As a comedy, this works more on a level of clever wordplay than gags and howlers. Often, Brooks talking to Streep plays like a guy who can't believe his dumb jokes are working. It's a lot of jokes that are funnier to describe to someone later than when they really happen in the movie. That said, I laughed out loud plenty at the series of misjudgments section. There needs to be more room in this world for 5-10 second comedy premises.

 

I'm a little torn about Meryl Streep in this movie. Not about if she's great. I think she's really wonderful in a more subordinate role. These days, she's either a lead or a big character in a supporting role (and sometimes both). It probably would've been a waste to give her more roles like Defending Your Life as opposed to the meatier stuff she did get, but she is undeniably lovely in this. Albert Brooks has the Woody Allen problem of not being able to disappear into a role very well. Especially when he wrote and directed this. His voice is all over it, so the most I can say is that Albert Brooks is a really good Albert Brooks in this.

 

I really can't point to any complaints about this movie. I'm curious to see how it ages with me. I could see it turning into one of my favorite movies or I could see it being one of those movies I really liked that I never get around to revisiting.

 

Verdict: Strongly Recommend

Monday, January 25, 2021

Delayed Reaction: Wall Street: Money Never Sleeps

Premise: Gordon Gekko's future son-in-law finds out why he earned that reputation in the 80s.

* Data *
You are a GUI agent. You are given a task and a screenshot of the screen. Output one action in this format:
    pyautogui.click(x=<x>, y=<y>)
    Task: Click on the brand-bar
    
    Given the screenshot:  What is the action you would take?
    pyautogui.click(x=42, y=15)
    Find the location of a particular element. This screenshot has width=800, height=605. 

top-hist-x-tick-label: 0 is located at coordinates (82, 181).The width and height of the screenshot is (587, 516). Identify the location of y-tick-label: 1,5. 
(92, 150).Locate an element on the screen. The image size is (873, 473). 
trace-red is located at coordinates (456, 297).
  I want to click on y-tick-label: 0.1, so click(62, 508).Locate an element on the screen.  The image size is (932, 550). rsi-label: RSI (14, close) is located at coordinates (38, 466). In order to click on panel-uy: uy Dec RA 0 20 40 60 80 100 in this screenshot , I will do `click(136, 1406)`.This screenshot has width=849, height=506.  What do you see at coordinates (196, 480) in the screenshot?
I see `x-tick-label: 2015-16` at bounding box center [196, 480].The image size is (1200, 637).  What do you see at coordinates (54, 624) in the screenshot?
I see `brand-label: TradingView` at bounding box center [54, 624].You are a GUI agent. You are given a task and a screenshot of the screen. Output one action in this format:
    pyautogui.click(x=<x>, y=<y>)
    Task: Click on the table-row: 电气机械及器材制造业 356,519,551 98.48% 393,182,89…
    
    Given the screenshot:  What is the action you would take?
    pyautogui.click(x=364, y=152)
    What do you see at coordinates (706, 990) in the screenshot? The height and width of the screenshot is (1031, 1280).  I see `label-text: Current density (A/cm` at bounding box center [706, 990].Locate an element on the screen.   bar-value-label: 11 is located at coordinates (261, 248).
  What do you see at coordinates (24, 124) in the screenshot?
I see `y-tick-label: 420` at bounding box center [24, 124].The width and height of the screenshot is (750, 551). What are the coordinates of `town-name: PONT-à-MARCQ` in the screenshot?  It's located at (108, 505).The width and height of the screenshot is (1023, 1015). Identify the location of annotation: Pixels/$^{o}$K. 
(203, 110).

* What to do *
Continue the movie review text, starting right after its final line about Gordon Gekko's future son-in-law.

* Response below *
Oliver Stone isn't a filmmaker I get excited about. I haven't ever loved a movie of his. I like aspects of them (typically a performance like Tom Cruise in Born on the Fourth of July) and that's about it. What happens almost every time is that I get about 15 minutes into the movie and think "OK, I get it already", then I still have another 2 hours of underlining that same point. Like, Wall Street: Greed is bad. Born on the Fourth of July: the American dream is a lie. JFK: Institutions can't be trusted. Hell, I didn't even need to see W. to figure that one out. The only ones that this doesn't apply to are the ones that baffled me too much to get there. Alexander remains an odd decision that I can't figure out. I spent all of World Trade Center trying to figure out where his cynicism was.

 

Wall Street is a movie that always bothered me. On a movie fan level, I saw Gordon Gekko as more of a prominent supporting character, so Michael Keaton winning the Lead Actor Oscar never sat well with me. On a more personal level, I'm annoyed by Gekko becoming an icon of sorts for many of the wrong reasons. Simply put, he's a bad guy because he's breaking the law, not because he's greedy. It's essentially the difference between being competitive and cheating. In sports, it's the difference between stat chasers and rule breakers. I wish people would stop misidentifying what's bad about that character.

 

I can't say I ever independently asked myself "What would Gordon Gekko be up to now?" Still, when I heard that there'd be a sequel to Wall Street, that did prompt me to ask that very question. It turns out, the answer is that he got out of jail and plotted until he found the right opportunity. Sadly, a five-minute answer got made into a 2-hour movie.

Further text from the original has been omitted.